Федеральный закон от 28 декабря 2013 г. N 398-ФЗ
Ну это первое что попалось на глаза по поиску «закон о блокировке»
С резолвингом же есть совершенно прекрасное по формулировке официальное письмо регионального РКН «В соответствии с указаниями ЦА РКН необходимо в срочном порядке обеспечить блокирование запрещённых ресурсов в установленном законодательством порядке, без учёта последних требований „резолвинга“». Из которого вполне прозрачно (во всяком случае, наши юристы радостно захлопали), что резолвинг не входит в установленный законодательством порядок. Правом же самовольно расширять требования законодательства РКН не обладает.

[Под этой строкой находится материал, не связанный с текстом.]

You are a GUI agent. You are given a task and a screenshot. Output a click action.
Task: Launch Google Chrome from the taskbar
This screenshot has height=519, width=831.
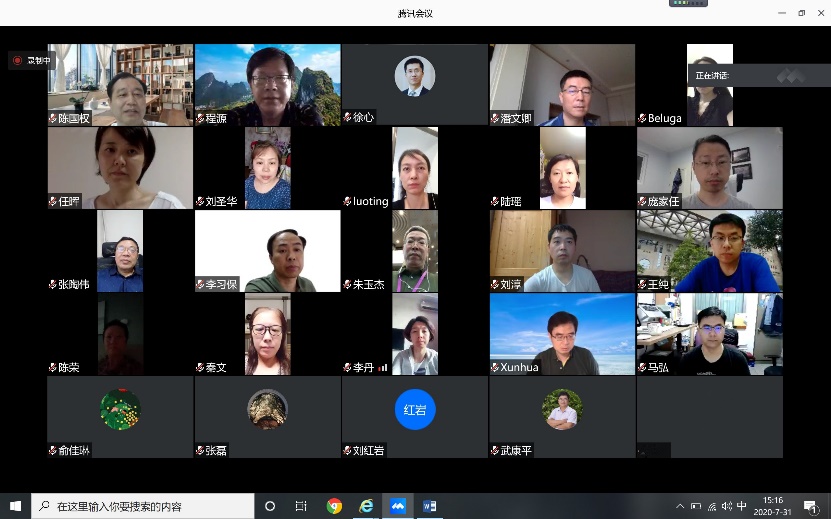(x=334, y=506)
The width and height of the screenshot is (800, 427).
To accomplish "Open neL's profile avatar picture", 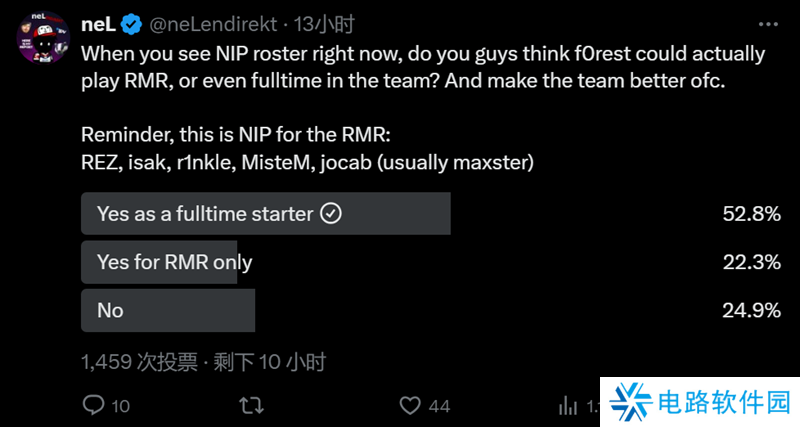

Хых, не умеют российские спецслужбы работать "правильно и тонко". Вон Ассанж выделился с Wiwkileaks и мгновенно получил обвинение… в изнасиловании… от Швеции!!!
Что-вы — никакого загнобления свободы слова… "Онижедемократия". Обычная криминальная бытовуха.
как жаль что законодательство не проходит стадию RFC ^)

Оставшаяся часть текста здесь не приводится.